El curioso caso de la perra que come sentada

Hola a todos!

Hace ya unos meses las redes sociales se revolucionaron con el vídeo que os dejo a continuación.




La primera vez que vi el vídeo creí por ignorancia que los dueños de esta perrita la habían enseñado a comer así para demostrar su pericia y lo bien educada que estaba, como ya sabéis se ha puesto muy de moda vacilar de los trucos de nuestro perro en la red y también de nuestra vida en general. Pues bien, el vídeo nos chocó, y lo compartimos en algunas redes sociales, en plan : "Mirad esta perrita que graciosa, como se prepara la mesa, bla bla bla..." 

Pero para nuestra sorpresa hace unos días pudimos ver en la televisión un reportaje que explicaba la verdadera historia del vídeo y que nos hizo replantearnos la forma en la que compartimos algunos contenidos hoy en día.
La perrita del vídeo padece una enfermedad llamada  Megaesófago que le impide hacer la digestión e ingerir alimentos con normalidad, sus dueños gastan mucho dinero en tratamientos y viven volcados en el cuidado de su perra.
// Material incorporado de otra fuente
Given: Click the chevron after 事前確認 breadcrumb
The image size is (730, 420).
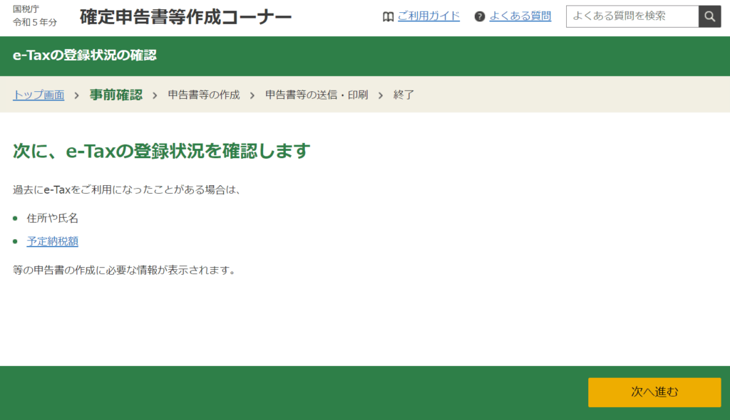Looking at the screenshot, I should (x=155, y=95).
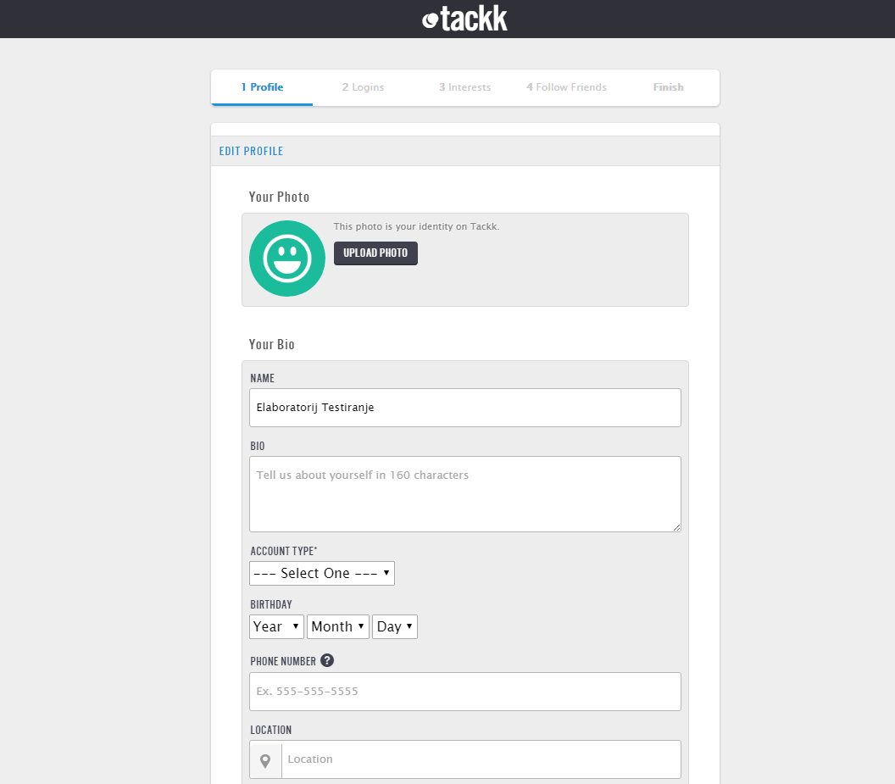Image resolution: width=895 pixels, height=784 pixels.
Task: Click the Location input field
Action: 481,759
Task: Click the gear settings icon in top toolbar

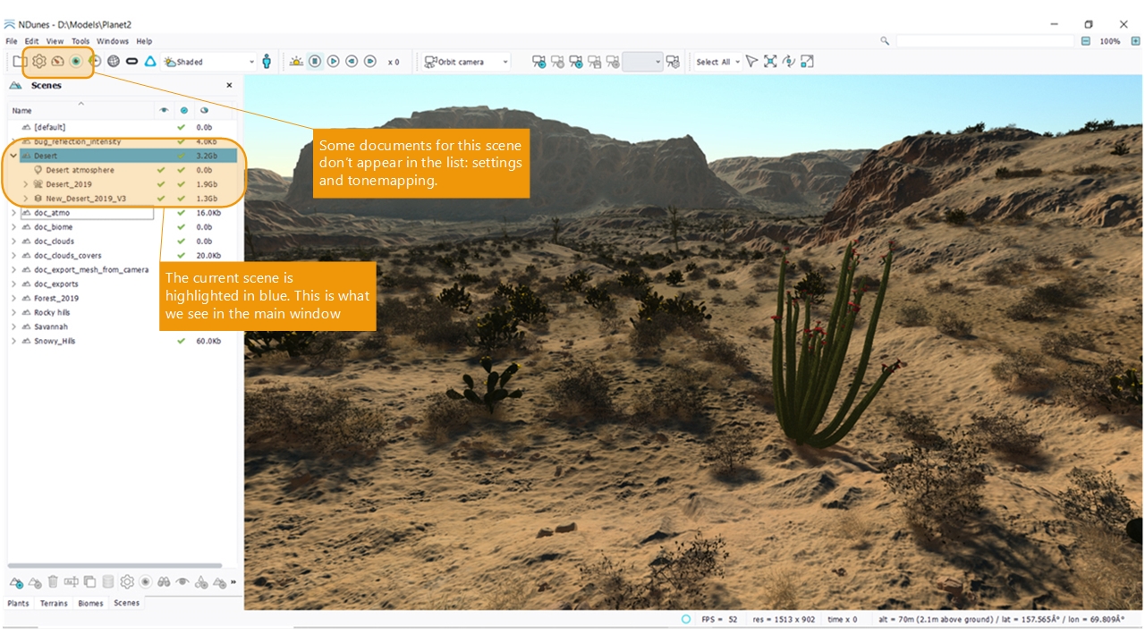Action: click(x=39, y=62)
El invento de la silla les permite alimentarla de una forma más cómoda y segura y garantizando la posición vertical del animal de forma que los alimentos caen por su propio peso de manera más fácil y la ayudan a ingerir.Cuando explicaron su caso en televisión comprendimos que debíamos difundir el vídeo de nuevo, esta vez, con la pertinente explicación de los hechos para demostrar que existen personas que aman sin límites a sus animales y que viven por y para ellos. Además queremos aportar algo de información para dueños de perros que padezcan esta enfermedad y dar a conocer este invento que puede salvar la vida a muchas mascotas.

El megaesófago es una dilatación del esófago, que va acompañada de una disfunción o parálisis en los movimientos normales hacia el estómago de forma que no puede propulsar adecuadamente el alimento desde la boca hasta el estomago.. En Estados Unidos, se ha determinado que de 1.000 atenciones clínicas en perros, 2 presentarían este tipo de patologías.
Se produce en cachorros, de edad promedio 10 semanas y se detecta generalmente al destete.
Las razas más afectadas son Fox Terrier, Schnauzer miniatura, Gran Danés, Ovejero Alemán, Labrador, Shar Pei, Setter Irlandés.

Signos clínicos

Suelen presentarse en los tres primeros meses de vida. El síntoma más característico de los animales con megaesófago es la regurgitación (vómito de la comida sin estar digerida, en forma de tubo y sin dolor) con una frecuencia de 1 vez cada 2-3 días hasta varias veces al día. Otros síntomas asociados son intentos repetidos por tragar, salivación excesiva, el mal aliento o los vómitos. Ocasionalmente presentan signos respiratorios por neumonia por aspiración, distrés respiratorio, descarga nasal y fiebre. Muy pocas veces se puede palpar un esófago cervical dilatado.

Pronóstico

El pronóstico es muy variable. Un 20% a un 46% de los animales pueden recuperar la funcionalidad del esófago, siempre que este no se haya dilatado excesivamente. Puede remitir de forma espontánea alrededor de los 6 – 12 meses de edad, sin embargo pasados los 6 meses de edad la probabilidad de remisión es muy baja. Puede derivar en la muerte del animal provocado por reflujo nasal, neumonía por aspiración (complicación ocasionada por la inhalación de parte de la comida al producirse un fallo en la deglución) y desnutrición.

Tratamiento

Aunque puede ayudarse de fármacos para estimular la peristalsis como la metoclopramida e incluso pueden llegar a existir soluciones quirúrgicas, las mejores opciones pasan por:
Una dieta de alto contenido calórico, bajo en grasa y rico en proteínas.
Alimentación entregada en alta frecuencia y baja cantidad.
Consistencia de la dieta de acuerdo a tolerancia del paciente. Los alimentos líquidos ofrecen menor resistencia para su llegada a estómago, pero estimulan menos la actividad peristáltica esofágica.
La alimentación se debe realizar colocando tanto el agua como la comida en un lugar más alto para que facilitar la llegada de las mismas al estómago mediante la gravedad. Debemos forzar a nuestro perro a quedarse quieto y sentado durante cinco minutos después de comer.




Esperamos que os haya gustado esta entrada y que os animéis a compartir esta información para que estos animales tan valientes y sus incansables dueños sientan que tienen todo nuestro apoyo.